___ Record excerpts

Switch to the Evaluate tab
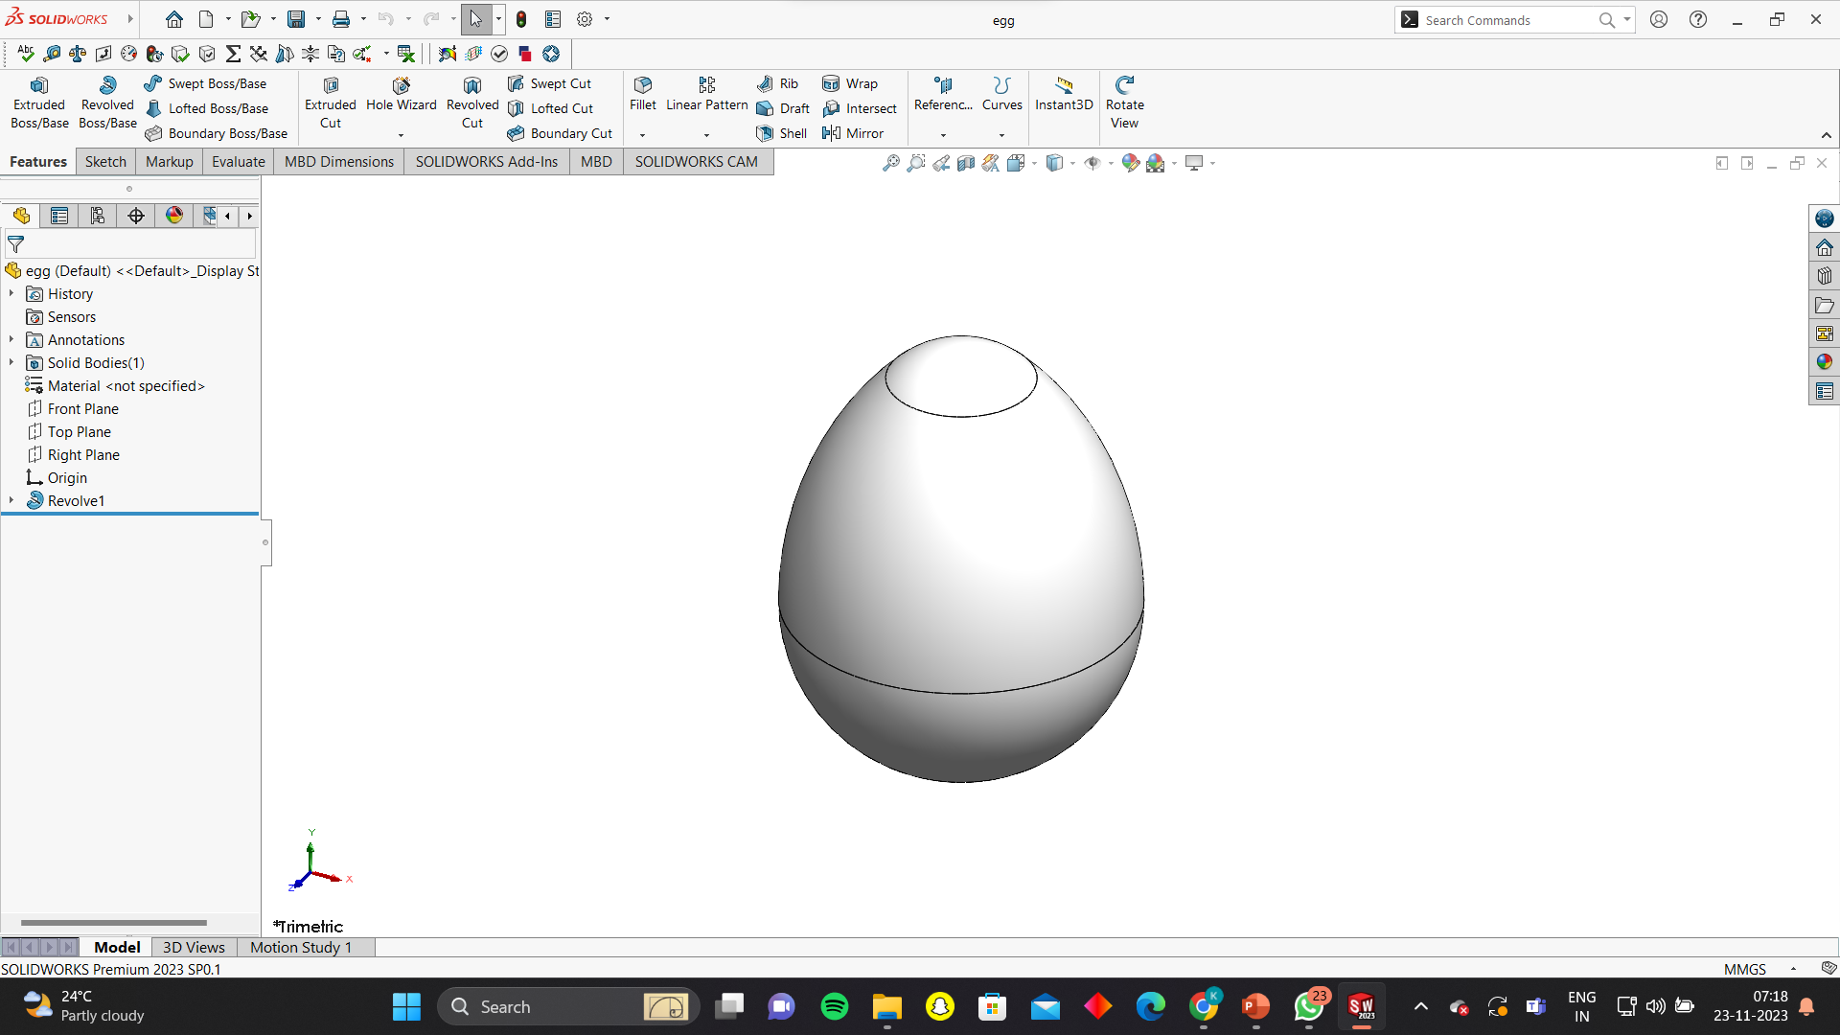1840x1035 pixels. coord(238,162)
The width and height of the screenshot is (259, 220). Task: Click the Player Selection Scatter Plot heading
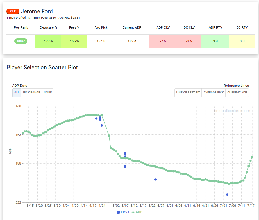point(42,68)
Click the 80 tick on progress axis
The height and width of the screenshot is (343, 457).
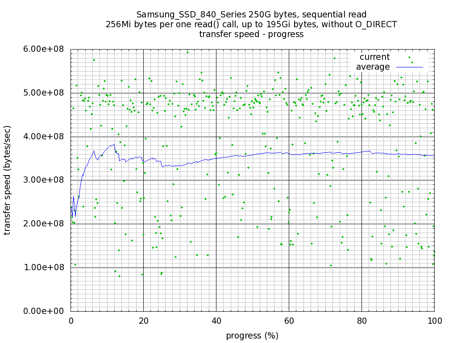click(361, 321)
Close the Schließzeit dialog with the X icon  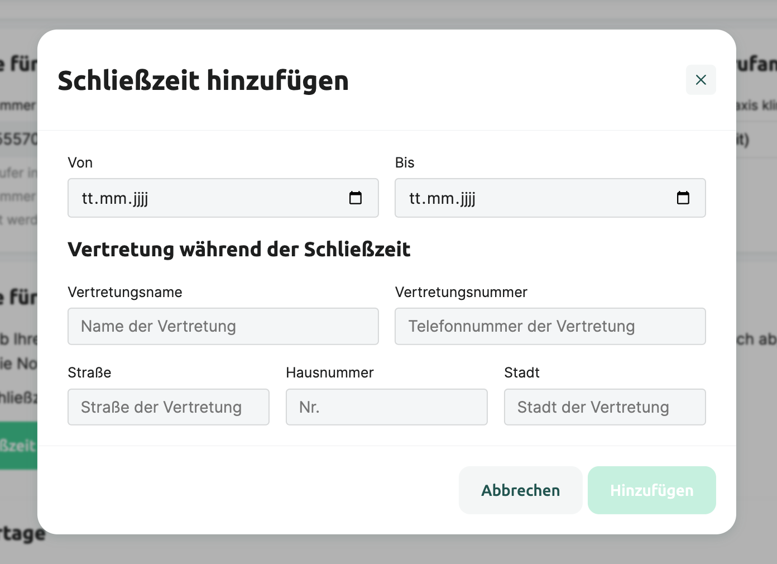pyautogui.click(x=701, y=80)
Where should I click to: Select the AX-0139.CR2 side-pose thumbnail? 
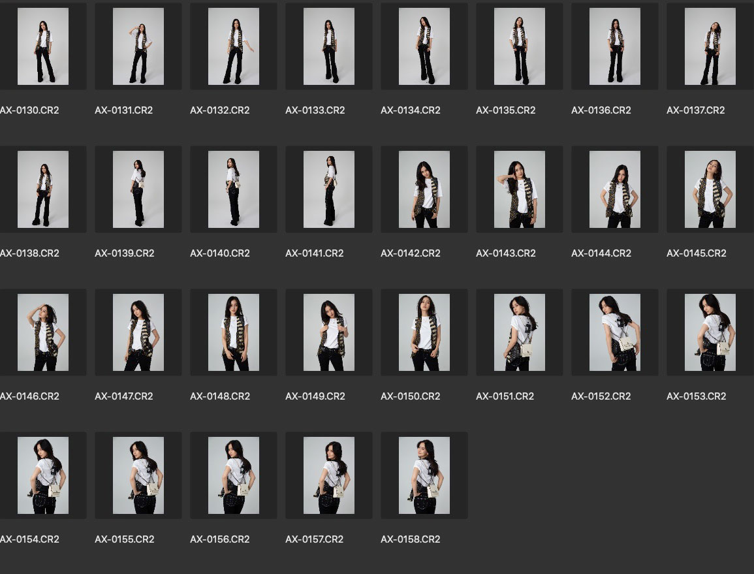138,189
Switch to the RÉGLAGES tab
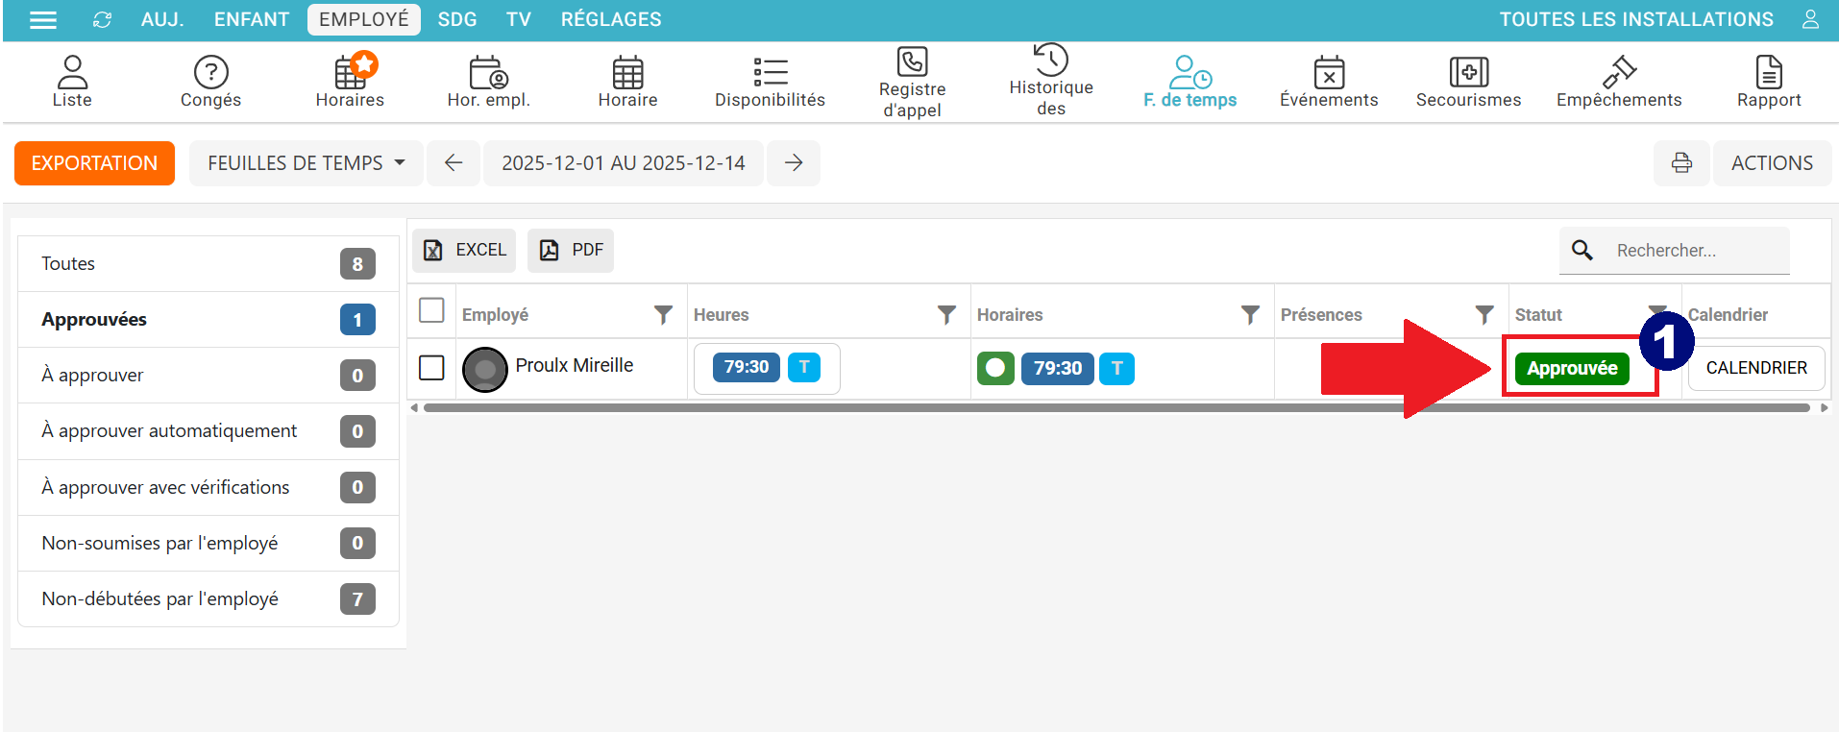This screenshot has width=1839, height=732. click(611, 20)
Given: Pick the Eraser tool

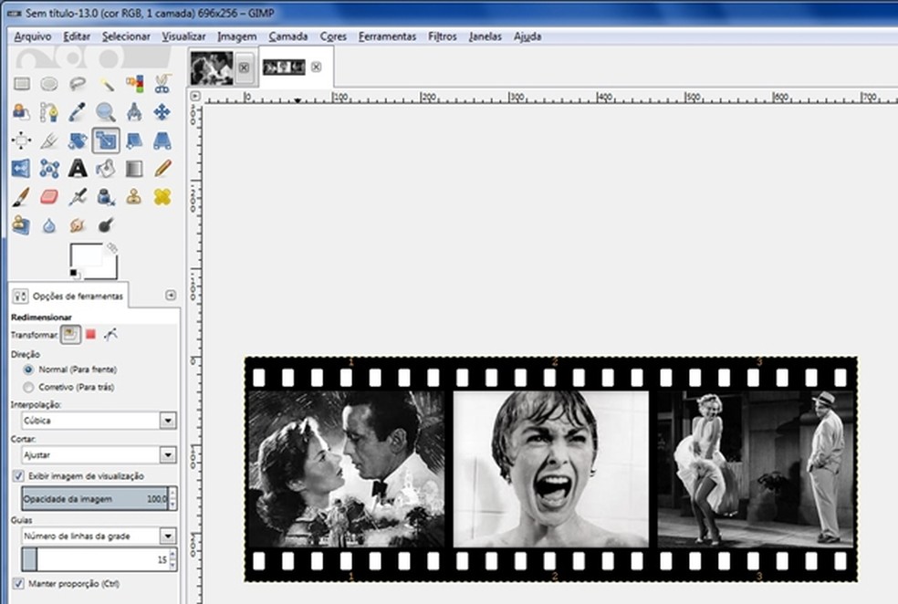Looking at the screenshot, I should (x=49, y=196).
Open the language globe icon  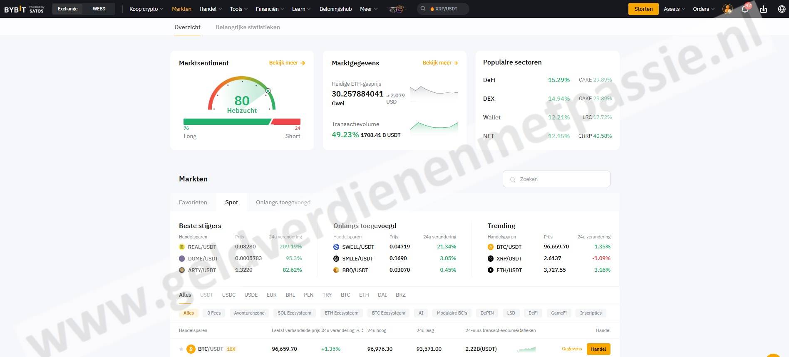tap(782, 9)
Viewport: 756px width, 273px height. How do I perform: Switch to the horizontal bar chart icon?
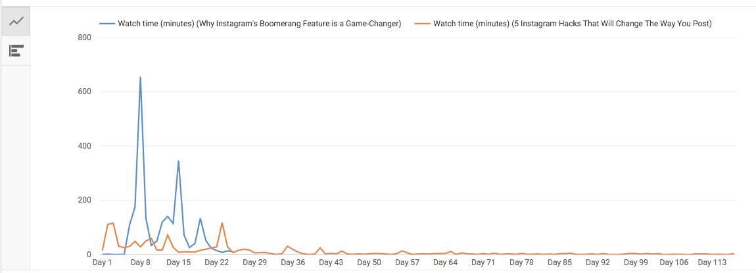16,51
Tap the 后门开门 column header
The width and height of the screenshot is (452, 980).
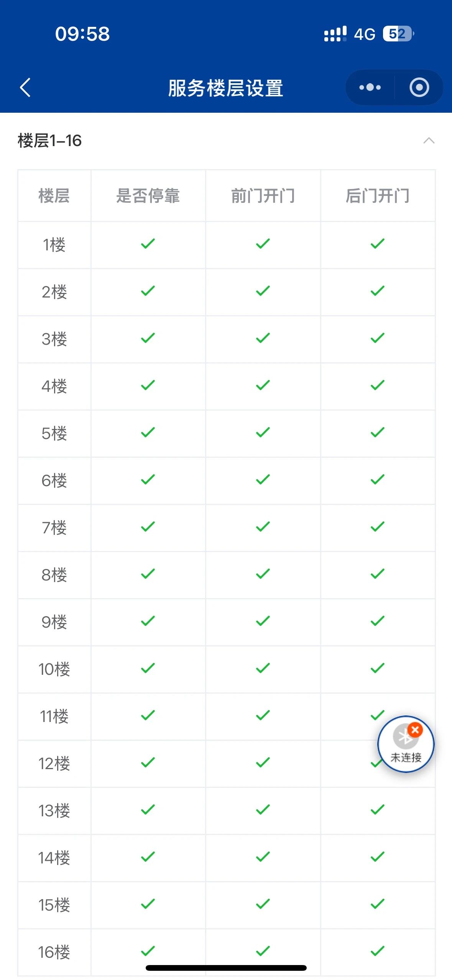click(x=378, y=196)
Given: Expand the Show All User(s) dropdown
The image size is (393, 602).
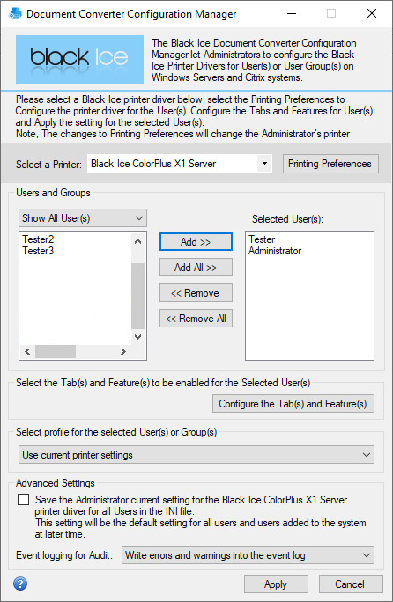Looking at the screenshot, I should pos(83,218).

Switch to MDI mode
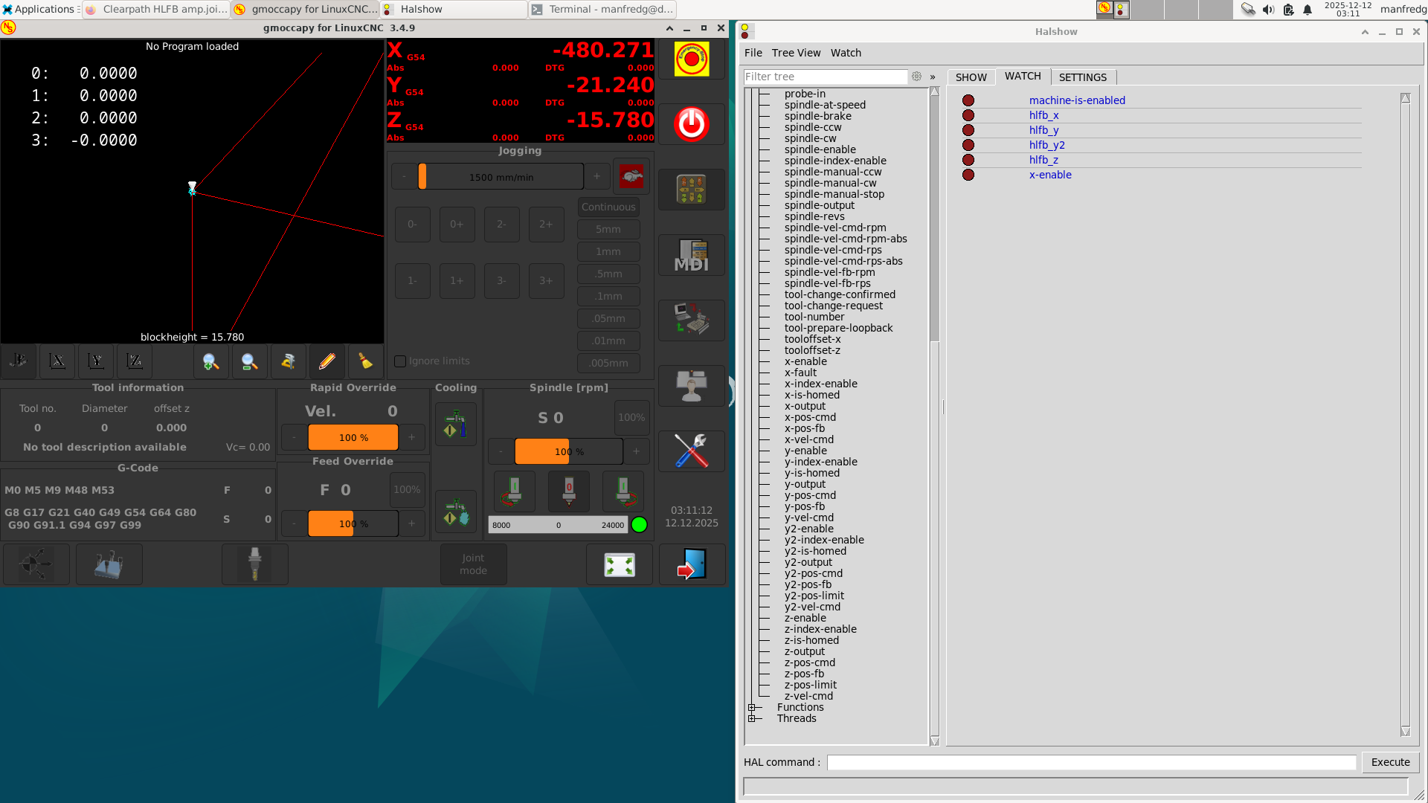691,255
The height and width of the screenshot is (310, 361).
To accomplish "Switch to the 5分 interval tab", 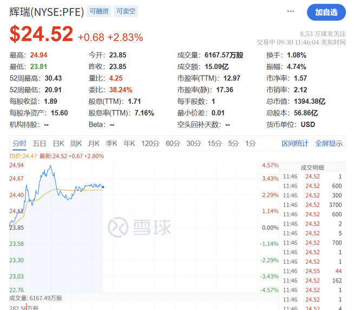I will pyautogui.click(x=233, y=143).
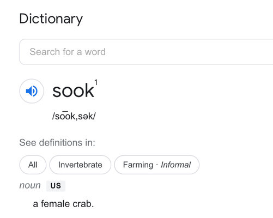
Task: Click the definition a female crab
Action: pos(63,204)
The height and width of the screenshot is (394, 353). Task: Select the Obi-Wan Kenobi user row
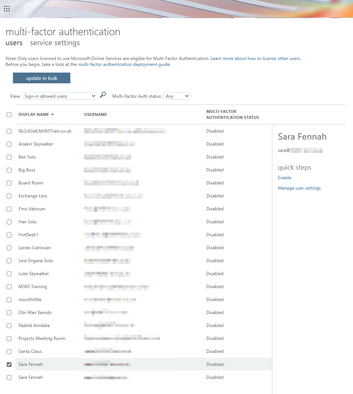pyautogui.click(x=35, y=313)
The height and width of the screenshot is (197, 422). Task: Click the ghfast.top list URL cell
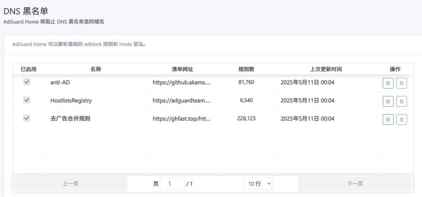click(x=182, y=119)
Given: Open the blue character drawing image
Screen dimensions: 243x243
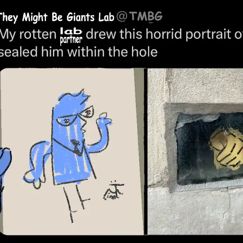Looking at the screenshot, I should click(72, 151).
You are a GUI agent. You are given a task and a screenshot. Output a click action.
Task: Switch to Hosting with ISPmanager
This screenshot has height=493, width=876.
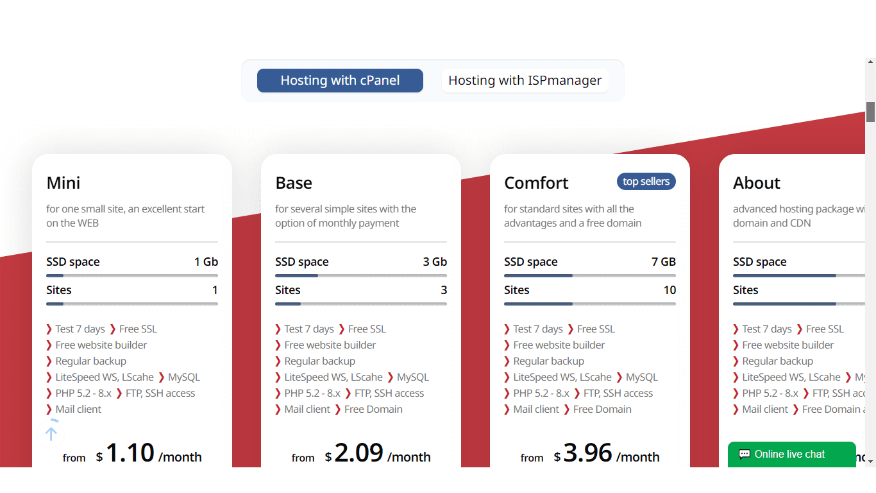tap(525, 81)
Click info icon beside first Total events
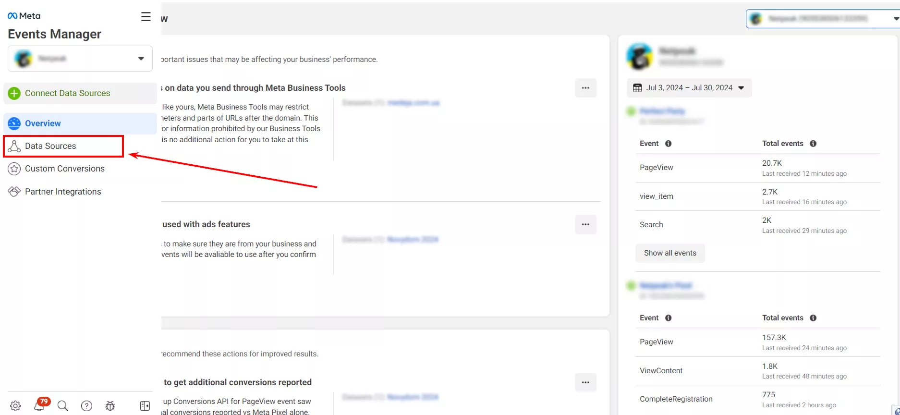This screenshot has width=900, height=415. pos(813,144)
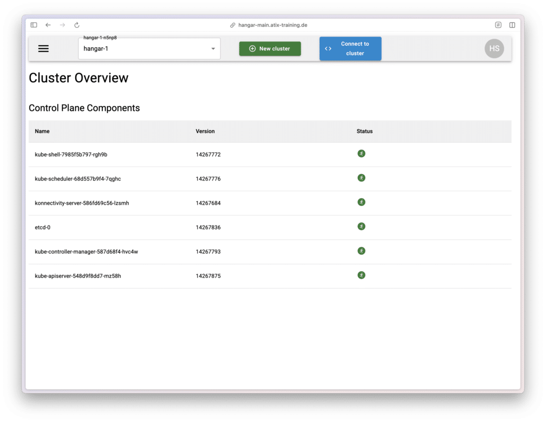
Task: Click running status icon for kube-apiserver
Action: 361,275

______

■ **The task**
Copy out the records from the line containing "You are a GUI" through the end of the records, keeping every line word for word and leaving out the pictures.

■ **Exercise solution**
You are a GUI agent. You are given a task and a screenshot. Output a click action.
Task: Switch to Hosting with ISPmanager
This screenshot has height=493, width=876.
tap(525, 81)
Click info icon beside first Total events
This screenshot has width=900, height=415. pos(813,144)
Task: Click running status icon for kube-apiserver
Action: 361,275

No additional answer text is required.